The fact that many hill forts have triple defences appears intentional: three was a sacred number to the Iron Age peoples of Britain and Ireland. Not far to the north, Barrshill is another Iron Age fort with three walls. It's possible that triple defences were believed to add a level of magical protection. 

Another possibility is that the fort served a variety of functions and defence wasn't its primary use. Perhaps its location was also the product of ritual and the place served as a temple. It could also be that the owners had more material concerns: safeguarding their cattle from other tribes' raids. It could also be possible the fort served all these functions. Although an enclosure might be marked as a fort on a map, this doesn't mean that's what it was. The map is not the territory. 

Perhaps Range Castle's location, not far from Moss Castle (a possible settlement site, on a neighbouring hill, also guessed to be Iron Age), and the fact that these both front the hills, affording a view over the valley below, are important factors. The oppidum of Burnswark is visible across the valley to the east. Burnswark was besieged and captured by the Romans in 140 AD. I wonder if the peoples of Range Castle witnessed the siege,  and if so did they sent help, or watch helplessly as the Roman military machine took the fortress, certain they were next? 

Hawthorns growing inside the main trench, south of the entrance.
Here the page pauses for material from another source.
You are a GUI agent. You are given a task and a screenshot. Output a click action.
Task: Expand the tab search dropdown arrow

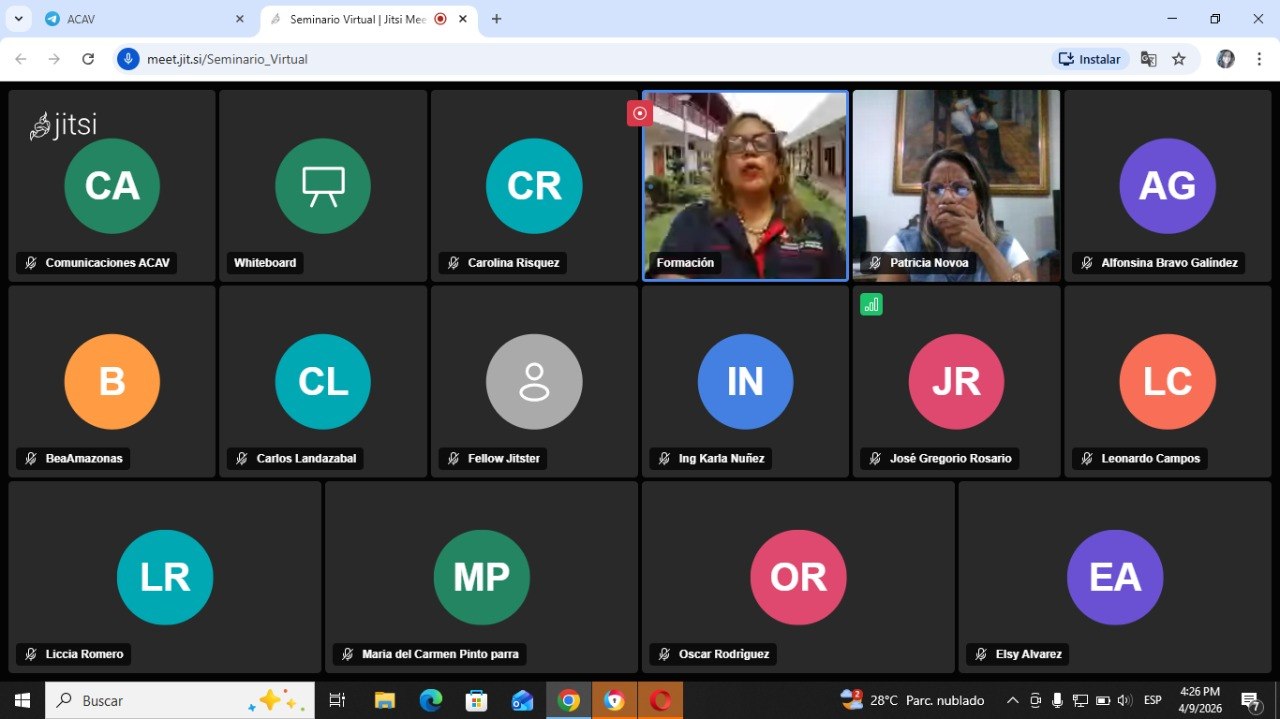(18, 19)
Range Castle's western entrance is aligned with a large cairn that squats atop a neighbouring hilltop. This tumulus is known as Cairnhill, or Hound Hill, according to the Statistical Accounts of Scotland. Although the cairn is much older than the fort, perhaps its presence played a role in the minds of the people who lived upon the hills. We know that ancient Neolithic and Bronze Age sites were seen as magical places: the homes of ancestors and gods. In Ireland the ancient tumuli of the Boyne region became the legendary sidhe: the homes of the Tuatha De Danaan. 

This is the aerial view captured on Maps.
You can clearly see the main trench,
which would have had a wall either side.
The central enclosure appears to
be split into three areas.

Range Castle maintains a defensible position, surrounded by the remnants of an ancient oak forest (very much depleted now due to sheep grazing). However, these marginal lands, rising from the Annandale valley, were once very much inhabited. The valley, through which the River Annan snakes, is still subject to frequent inundations. In the Iron Age the low lying areas would have been boggy marsh and a nightmare to traverse. It’s easy to imagine trackways linking up the numerous settlements that dot the higher ground. To this day the hills surrounding the fort are marked with cairns, embankments and field systems from the past, hinting at a lost landscape belonging to a time when the hills were more inhabited.